Tarefas e exercícios:
1. De acordo com o texto sobre o SUS, quais são as ocupações de Sônia Fleury?
2. Escreva a continuação do texto sobre o SUS a partir da sua última frase.

Texto para análise:
★ ★ ★
Se a reeleição ao comando da Câmara de um político fisiológico pode ser inevitável, entregar o controle do SUS, num contexto de enorme demanda reprimida, a quem garantiu a continuidade de uma política sanitária irresponsável que matou tanta gente é uma desmoralização grande demais para um governo que representa a esperança na retomada de alguma normalidade institucional e social.

“O Lula sabe que para governar precisa ter os apoios da sociedade civil organizada que acredita nele. E trair esse compromisso assumido com a área de saúde seria desastroso. Não dá pra buscar uma governança entre partidos, o executivo e o legislativo às custas da governabilidade democrática, ou seja, dos compromissos sociais e políticos que ele assumiu”, disse Sônia Fleury, pesquisadora da Fiocruz e cientista política, ao Outra Saúde.

Isto é, negociar com um legislativo hostil aos interesses populares é uma coisa. Colocar o SUS, talvez principal instrumento de uma política pública restauradora no próximo ano, na mão de quem elevou a inépcia administrativa ao inimaginável é outra. O comentário de Geraldo Alckmin sobre a dificuldade do grupo de transição é ilustrativo da herança de destruição e sabotagem do Estado deixada por Bolsonaro. E blindada por Lira.
★ ★ ★
Dados disponíveis:
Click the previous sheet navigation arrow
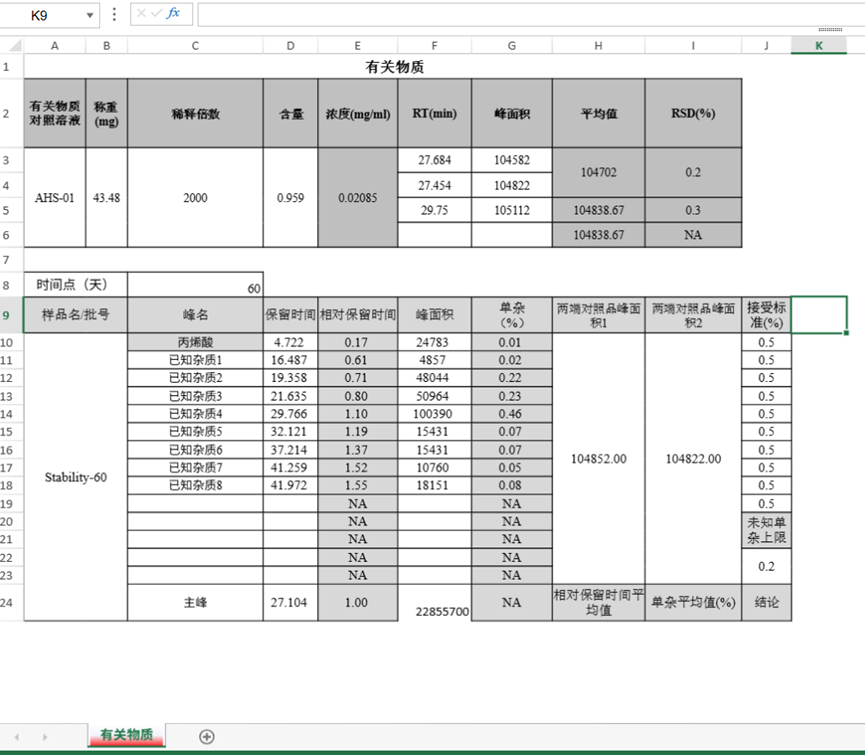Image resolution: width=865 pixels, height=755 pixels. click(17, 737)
★ ★ ★
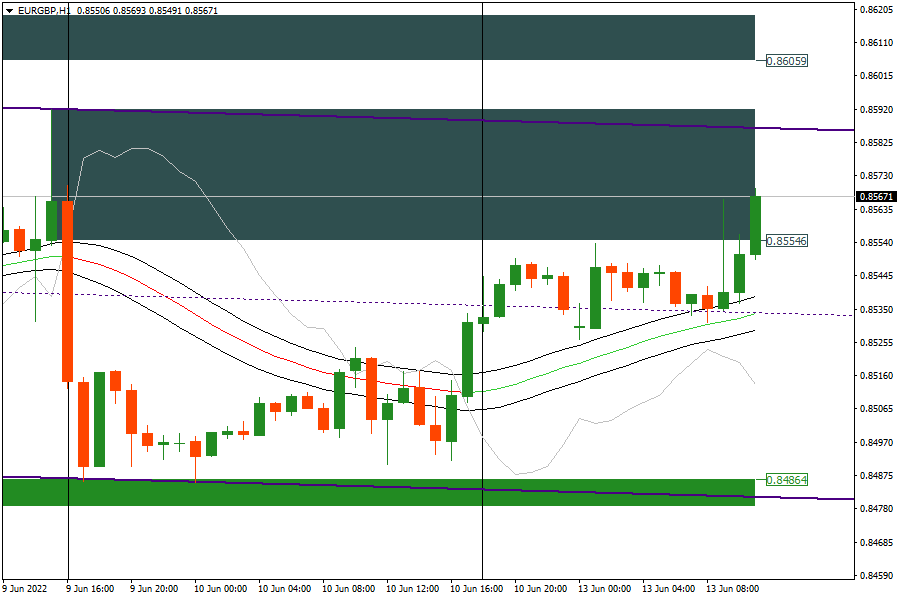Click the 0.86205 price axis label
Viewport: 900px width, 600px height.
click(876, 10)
★ ★ ★
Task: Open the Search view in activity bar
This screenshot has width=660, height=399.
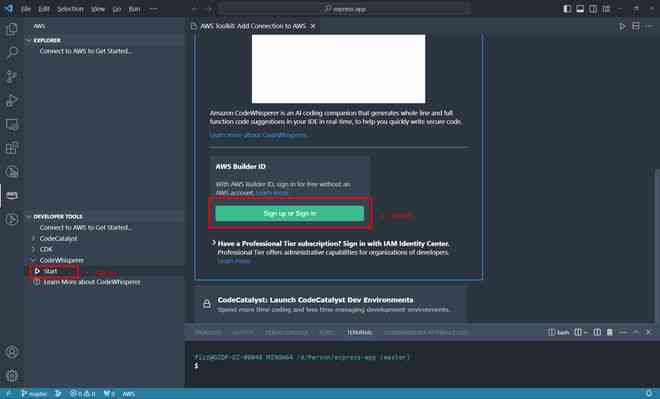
★ ★ ★
Resultados dos exercícios:
1. Pesquisadora da Fiocruz e cientista política.

2.
“Há documentos desaparecidos, há apagões de dados que sempre existiram em governos anteriores e há rombos financeiros inexplicáveis”. Simplesmente não existe registro de nada. Os dados dão a entender que o governo Bolsonaro aconteceu na Idade da Pedra, em que não havia palavras ou números. Há sistemas governamentais que não são abastecidos desde 2020 e ninguém tem explicação. A verdade é que o governo Lula não tem como saber o que precisa ser feito com base nos indicadores porque eles não existem. A política pública terá que ser criada do zero”.

Não é pouca coisa. Com a ajuda da mídia corporativa, que navega entre editoriais pró-austeridade e balões de ensaio, o país acordou diante da pressão de um grupo responsável ou conivente com: escândalos na tentativa de se comprar uma vacina não aprovada; sabotagem deliberada da campanha de vacinação mesmo após a compra dos imunizantes; militância presidencial contra a vacinação; esquemas de corrupção com verbas que deveriam ser destinadas ao SUS por meio do orçamento secreto; leniência na vacinação infantil.

“Tem muitos interesses, como o submundo do Ricardo Barros, que são interesses de corrupção, mas disso já sabemos e a mídia até repercute. No entanto, a ideia deste setor, inclusive da mídia empresarial, é evitar a nomeação de alguém do grupo sanitarista para o ministério, o que corresponde ao interesse dos grupos privados de saúde, que lhe pagam publicidade. Não é que Folha e Estadão defendem corrupção, mas têm interesses particulares que levam a isso”, explicou Sônia.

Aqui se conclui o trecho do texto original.